The following is statistic from tokenizing Japanese sentences from [Tatoeba](https://tatoeba.org/eng/)
(193,898 sentences entries, 3,561,854 total characters) on Macbook Pro 2020 (2.4 GHz 8-Core Intel Core i9).
| | Token Count | Time (ns per document) | Time (ns per token) |
|---|---:|---:|---:|
|Kuromoji (IPADIC) | 2,264,560 | 10,095 | 864 |
|**Kotori (IPADIC)** | 2,264,705 | **8,190**| **701** |
|Sudachi (sudachi-dictionary-20200330-small) | 2,308,873 | 27,352 | 2296 |
|Kotori (sudachi-dictionary-20200330-small) | 2,157,820 | 13,079 | 1175 |
#### (Speculative) What makes Kotori fast
* **Minimal String.substring() usage**. [After JDK 7](https://www.programcreek.com/2013/09/the-substring-method-in-jdk-6-and-jdk-7/),
the function makes string copy and has O(n) overhead. Some tokenizers that design before the change (e.g.

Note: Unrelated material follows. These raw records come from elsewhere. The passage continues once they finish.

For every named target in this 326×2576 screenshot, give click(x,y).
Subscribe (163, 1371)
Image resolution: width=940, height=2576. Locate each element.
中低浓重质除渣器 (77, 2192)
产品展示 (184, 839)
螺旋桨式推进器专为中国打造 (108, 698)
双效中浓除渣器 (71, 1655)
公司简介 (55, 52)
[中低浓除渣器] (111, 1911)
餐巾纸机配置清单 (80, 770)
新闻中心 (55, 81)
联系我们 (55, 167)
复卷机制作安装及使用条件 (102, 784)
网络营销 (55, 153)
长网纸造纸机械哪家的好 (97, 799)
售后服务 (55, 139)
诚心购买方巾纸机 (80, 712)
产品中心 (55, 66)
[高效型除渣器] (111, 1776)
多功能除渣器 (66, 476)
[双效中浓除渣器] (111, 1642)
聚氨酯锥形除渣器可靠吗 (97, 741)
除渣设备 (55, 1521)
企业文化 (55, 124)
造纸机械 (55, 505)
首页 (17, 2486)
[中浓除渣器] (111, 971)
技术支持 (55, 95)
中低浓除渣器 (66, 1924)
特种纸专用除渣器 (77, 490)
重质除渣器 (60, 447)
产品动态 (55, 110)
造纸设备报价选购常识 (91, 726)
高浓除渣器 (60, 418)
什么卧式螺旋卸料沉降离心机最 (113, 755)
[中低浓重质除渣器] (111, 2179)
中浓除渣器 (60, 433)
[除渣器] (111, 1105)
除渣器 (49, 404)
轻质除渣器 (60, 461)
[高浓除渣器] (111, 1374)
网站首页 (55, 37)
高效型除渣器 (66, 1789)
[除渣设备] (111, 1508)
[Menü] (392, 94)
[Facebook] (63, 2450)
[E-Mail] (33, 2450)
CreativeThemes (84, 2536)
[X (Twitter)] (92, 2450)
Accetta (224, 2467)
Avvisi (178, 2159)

Kuromoji) still have a lot of substrings.
* **A customized Trie data structure**.
`TransitionArrayTrie` can be quickly built just-in-time when creating a tokenizer,
but it has pretty good performance on Japanese in UTF-16.
#### (Speculative) What makes Kotori slow
* **Kotori doesn't rely on any pre-built data structure** (e.g. `DoubleArrayTrie`).
It reads a dictionary as list-of-terms format and builds Trie just-in-time.
This is a design decision to make Kotori open to multiple dictionary formats in exchange for some bootup time.
* Kotlin (written by the inexperience library author) is slower than Java,
mostly, because Kotlin's `Array` has some overhead comparing to Java's native `T[]`.
#### Benchmark
Benchmark can be run as a gradle task.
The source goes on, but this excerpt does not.